5 Foods To Help Manage Menopause Symptoms
Menopause is a normal process of a female’s life, typically occurring around their mid-40s when estrogen levels begin to decline, hindering the body’s natural ability to ovulate. Menopause symptoms are different for everyone, but most often include irregular periods, vaginal dryness, hot flashes, chills, night sweats, sleep problems, mood changes, slowed metabolism, thinning hair, and so on. Luckily, menopause treatments can assist with menopause management, with things like hormone therapy, vaginal estrogen, low-dose antidepressants, and more. However, it is also possible that your diet may influence your menopausal experience—with that being said, here are 5 foods that help manage menopause symptoms:
1. Fish
8 ounces of fish is recommended per week, particularly fattier species like salmon and tuna, for a great source of omega-3 fats, protein, vitamins, and minerals.
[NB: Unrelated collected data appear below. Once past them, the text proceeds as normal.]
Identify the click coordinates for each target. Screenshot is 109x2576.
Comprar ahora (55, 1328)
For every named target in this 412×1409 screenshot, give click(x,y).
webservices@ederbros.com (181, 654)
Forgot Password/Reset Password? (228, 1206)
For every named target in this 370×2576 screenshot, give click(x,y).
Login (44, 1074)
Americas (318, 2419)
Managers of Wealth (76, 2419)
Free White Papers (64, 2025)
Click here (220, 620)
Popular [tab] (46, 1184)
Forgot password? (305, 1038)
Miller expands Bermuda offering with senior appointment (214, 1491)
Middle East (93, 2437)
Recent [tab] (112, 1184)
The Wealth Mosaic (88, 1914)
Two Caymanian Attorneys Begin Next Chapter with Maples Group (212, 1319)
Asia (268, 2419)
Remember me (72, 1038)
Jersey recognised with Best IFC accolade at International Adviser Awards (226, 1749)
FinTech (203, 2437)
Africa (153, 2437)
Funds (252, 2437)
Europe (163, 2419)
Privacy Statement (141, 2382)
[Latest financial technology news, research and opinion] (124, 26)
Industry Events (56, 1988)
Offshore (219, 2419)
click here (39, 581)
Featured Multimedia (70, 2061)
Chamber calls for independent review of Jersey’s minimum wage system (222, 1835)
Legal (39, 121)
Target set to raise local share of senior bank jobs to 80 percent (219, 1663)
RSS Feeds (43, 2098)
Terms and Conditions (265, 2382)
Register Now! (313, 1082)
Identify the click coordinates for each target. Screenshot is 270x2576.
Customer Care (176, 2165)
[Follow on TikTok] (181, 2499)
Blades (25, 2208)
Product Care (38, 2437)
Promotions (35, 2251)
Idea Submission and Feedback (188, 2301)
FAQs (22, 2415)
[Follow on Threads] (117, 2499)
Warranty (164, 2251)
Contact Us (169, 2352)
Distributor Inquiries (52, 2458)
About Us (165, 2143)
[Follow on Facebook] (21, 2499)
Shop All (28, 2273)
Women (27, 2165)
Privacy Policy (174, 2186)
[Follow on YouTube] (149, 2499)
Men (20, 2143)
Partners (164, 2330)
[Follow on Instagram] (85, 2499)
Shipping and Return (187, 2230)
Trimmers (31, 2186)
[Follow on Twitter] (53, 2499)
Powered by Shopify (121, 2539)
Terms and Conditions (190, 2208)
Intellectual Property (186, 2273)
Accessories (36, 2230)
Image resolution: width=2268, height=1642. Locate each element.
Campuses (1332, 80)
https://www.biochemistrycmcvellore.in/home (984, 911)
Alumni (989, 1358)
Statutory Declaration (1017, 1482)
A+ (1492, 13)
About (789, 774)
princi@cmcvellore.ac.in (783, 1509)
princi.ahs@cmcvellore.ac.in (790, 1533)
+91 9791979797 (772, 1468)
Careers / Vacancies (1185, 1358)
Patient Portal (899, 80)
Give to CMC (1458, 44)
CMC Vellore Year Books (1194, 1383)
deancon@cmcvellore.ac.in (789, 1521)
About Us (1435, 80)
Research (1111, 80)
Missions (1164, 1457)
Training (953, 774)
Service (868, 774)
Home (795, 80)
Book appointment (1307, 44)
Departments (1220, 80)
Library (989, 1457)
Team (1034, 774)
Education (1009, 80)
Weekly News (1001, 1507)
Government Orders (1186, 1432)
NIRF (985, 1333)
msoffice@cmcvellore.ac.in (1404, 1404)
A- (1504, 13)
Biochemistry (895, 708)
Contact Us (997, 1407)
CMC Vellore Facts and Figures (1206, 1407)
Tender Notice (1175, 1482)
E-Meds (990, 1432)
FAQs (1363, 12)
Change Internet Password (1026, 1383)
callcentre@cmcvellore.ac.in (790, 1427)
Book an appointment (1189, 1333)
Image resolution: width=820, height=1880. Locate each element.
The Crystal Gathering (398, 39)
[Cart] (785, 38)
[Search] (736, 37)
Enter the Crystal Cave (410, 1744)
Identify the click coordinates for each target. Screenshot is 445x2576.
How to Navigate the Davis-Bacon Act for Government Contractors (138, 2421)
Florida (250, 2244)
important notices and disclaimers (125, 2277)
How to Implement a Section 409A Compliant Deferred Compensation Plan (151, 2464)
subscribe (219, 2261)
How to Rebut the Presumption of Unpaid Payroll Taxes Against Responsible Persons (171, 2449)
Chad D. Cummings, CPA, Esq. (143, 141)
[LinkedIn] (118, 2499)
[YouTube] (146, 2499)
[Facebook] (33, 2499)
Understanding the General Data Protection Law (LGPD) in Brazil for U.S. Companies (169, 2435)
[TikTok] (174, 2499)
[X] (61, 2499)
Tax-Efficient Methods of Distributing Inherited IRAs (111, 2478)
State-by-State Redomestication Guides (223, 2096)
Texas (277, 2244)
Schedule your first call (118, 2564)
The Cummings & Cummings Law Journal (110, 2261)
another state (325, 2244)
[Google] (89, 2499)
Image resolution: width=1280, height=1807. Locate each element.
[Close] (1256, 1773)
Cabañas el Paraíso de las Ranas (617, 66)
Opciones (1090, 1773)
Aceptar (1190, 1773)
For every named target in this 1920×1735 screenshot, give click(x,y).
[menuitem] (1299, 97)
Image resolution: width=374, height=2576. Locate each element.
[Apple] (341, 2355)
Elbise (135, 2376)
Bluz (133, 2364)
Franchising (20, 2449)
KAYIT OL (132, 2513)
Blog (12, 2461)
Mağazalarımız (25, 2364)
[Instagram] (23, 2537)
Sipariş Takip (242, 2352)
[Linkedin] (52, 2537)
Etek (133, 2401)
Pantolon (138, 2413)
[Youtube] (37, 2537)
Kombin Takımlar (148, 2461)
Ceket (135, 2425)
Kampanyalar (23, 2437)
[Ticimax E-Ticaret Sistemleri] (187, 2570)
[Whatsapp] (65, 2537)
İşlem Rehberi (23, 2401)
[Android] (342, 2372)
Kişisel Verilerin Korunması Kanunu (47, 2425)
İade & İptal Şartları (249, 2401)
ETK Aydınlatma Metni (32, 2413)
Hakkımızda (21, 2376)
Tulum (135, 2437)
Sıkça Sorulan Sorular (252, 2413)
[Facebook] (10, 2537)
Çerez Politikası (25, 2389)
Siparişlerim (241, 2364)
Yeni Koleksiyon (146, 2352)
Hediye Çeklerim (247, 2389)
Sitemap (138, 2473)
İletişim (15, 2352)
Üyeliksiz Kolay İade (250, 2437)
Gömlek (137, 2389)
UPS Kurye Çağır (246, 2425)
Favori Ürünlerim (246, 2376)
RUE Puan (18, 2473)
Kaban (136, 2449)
Those who consume more oily fish may potentially experience less severe hot flashes, and some research suggests that regular fish-eaters may experience less depression, which can be helpful for women beginning midlife.
2. Yogurt
Active cultures in yogurt are probiotic and rich in protein and calcium, which are essential for women in menopause. Women experiencing menopause are more likely to develop osteoporosis, making the consumption of foods that support bone health crucial. Furthermore, probiotics are great for gut health, and milk and dairy products included in a balanced-diet can help improve sleep quality.
3. Beans
Being a source of plant-based protein, fiber, and many micronutrients, beans are a great addition to a menopausal diet. Try black beans, chickpeas, lentils, navy, lima, kidney beans, and more—perhaps in a soup, chili, or a delicious bean dip. The consumption of such foods regulates blood glucose levels and can lower the risk of type 2 diabetes. Additionally, beans can improve mood and mental well-being thanks to their amino acid tryptophan and magnesium.
4. Whole grains
Whole grains include great nutrients like fiber and multiple B vitamins, and they have been linked to a reduced risk of heart disease, cancer, and premature death. Choosing whole grains over refined grains is a healthier choice and can improve menopause symptoms as well as your health as a whole.
5. Fruits and vegetables
For vitamins, minerals, fiber, and antioxidants, fruits and vegetables are essential in any diet. However, in a study with menopausal women, it was found that those consuming more veggies, fruits, fiber, and soy experienced a 19% reduction in hot flashes. Cruciferous veggies like broccoli can be helpful in reducing types of estrogen linked to breast cancer, and dark berries may be able to lower blood pressure, though more research is required.